WHAT TO PRODUCE :: Look for the line containing "This screenshot has width=1448, height=2576." in the records below. Then output it and all the lines that follow, exactly and without any others.

SUPPLIED RECORDS ::
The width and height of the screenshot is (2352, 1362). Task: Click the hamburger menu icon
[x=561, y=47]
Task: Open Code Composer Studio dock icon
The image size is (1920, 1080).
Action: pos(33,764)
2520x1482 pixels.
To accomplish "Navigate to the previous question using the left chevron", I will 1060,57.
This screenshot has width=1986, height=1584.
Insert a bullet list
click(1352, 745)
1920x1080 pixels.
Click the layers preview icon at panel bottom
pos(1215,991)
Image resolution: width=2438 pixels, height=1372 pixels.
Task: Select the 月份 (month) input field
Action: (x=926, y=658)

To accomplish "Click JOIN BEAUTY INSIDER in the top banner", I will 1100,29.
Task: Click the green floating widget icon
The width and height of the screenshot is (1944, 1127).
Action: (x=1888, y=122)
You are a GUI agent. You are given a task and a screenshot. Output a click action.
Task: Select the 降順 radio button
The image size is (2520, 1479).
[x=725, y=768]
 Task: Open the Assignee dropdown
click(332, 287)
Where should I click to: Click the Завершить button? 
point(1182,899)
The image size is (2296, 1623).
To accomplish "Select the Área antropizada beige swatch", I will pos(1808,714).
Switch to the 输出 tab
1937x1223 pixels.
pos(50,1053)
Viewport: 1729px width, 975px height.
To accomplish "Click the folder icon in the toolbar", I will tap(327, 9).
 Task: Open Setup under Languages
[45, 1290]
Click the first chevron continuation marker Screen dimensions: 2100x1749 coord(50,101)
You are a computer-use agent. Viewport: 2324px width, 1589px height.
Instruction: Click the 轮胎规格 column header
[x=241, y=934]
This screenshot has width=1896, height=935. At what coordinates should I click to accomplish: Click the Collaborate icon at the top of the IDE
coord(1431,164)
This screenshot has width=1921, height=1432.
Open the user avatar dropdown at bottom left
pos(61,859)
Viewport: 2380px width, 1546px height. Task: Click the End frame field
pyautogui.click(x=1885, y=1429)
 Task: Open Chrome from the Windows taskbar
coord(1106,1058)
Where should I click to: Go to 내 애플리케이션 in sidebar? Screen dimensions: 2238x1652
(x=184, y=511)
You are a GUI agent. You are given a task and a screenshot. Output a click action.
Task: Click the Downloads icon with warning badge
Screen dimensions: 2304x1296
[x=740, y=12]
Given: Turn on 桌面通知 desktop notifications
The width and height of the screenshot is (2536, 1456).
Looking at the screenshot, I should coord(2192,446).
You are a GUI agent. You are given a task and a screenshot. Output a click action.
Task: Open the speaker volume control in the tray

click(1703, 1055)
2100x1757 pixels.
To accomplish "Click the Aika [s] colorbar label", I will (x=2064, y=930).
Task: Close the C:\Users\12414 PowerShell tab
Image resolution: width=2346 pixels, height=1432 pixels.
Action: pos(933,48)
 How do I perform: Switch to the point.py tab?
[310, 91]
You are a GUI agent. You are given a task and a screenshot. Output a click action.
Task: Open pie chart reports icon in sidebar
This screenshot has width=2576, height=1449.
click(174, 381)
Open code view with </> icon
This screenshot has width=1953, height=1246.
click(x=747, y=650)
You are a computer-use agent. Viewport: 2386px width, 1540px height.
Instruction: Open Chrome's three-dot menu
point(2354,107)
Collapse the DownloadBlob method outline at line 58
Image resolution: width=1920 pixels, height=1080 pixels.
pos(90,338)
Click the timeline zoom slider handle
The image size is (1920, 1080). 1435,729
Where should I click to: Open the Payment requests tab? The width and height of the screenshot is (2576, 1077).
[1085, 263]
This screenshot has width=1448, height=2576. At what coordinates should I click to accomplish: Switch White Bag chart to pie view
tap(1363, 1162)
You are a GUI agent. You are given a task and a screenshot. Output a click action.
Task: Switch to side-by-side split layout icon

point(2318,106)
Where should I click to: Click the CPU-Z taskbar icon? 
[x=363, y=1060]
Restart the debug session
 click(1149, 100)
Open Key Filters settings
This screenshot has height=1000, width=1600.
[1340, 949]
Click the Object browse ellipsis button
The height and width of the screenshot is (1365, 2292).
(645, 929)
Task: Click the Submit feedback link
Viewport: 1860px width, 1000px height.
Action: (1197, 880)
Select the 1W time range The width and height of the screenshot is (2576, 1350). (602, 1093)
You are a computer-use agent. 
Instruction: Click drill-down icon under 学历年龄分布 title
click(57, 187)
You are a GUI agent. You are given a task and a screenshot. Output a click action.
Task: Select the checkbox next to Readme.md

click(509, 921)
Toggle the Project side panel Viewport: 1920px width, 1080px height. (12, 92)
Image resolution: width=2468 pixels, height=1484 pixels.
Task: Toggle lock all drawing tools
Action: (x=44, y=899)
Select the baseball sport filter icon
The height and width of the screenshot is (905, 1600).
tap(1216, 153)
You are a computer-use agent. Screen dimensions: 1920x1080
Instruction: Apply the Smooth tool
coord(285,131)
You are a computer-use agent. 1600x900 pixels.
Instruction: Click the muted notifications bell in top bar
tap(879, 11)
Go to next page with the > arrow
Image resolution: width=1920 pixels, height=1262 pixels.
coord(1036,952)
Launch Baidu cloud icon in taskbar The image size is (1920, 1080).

EXPECTED ANSWER ::
This screenshot has width=1448, height=2576. At what coordinates should I click to accomplish: Switch White Bag chart to pie view
tap(1363, 1162)
You are a GUI agent. You are given a task and a screenshot. Output a click action.
Task: Switch to side-by-side split layout icon

point(2318,106)
Where should I click to: Click the CPU-Z taskbar icon? 
[x=363, y=1060]
Restart the debug session
 click(1149, 100)
Open Key Filters settings
This screenshot has height=1000, width=1600.
[1340, 949]
Click the Object browse ellipsis button
The height and width of the screenshot is (1365, 2292).
(645, 929)
Task: Click the Submit feedback link
Viewport: 1860px width, 1000px height.
Action: (1197, 880)
Select the 1W time range The width and height of the screenshot is (2576, 1350). (602, 1093)
You are a computer-use agent. 
Instruction: Click drill-down icon under 学历年龄分布 title
click(57, 187)
You are a GUI agent. You are given a task and a screenshot. Output a click action.
Task: Select the checkbox next to Readme.md

click(509, 921)
Toggle the Project side panel Viewport: 1920px width, 1080px height. (12, 92)
Image resolution: width=2468 pixels, height=1484 pixels.
Task: Toggle lock all drawing tools
Action: (x=44, y=899)
Select the baseball sport filter icon
The height and width of the screenshot is (905, 1600).
tap(1216, 153)
You are a computer-use agent. Screen dimensions: 1920x1080
Instruction: Apply the Smooth tool
coord(285,131)
You are a computer-use agent. 1600x900 pixels.
Instruction: Click the muted notifications bell in top bar
tap(879, 11)
Go to next page with the > arrow
Image resolution: width=1920 pixels, height=1262 pixels.
coord(1036,952)
Launch Baidu cloud icon in taskbar The image size is (1920, 1080).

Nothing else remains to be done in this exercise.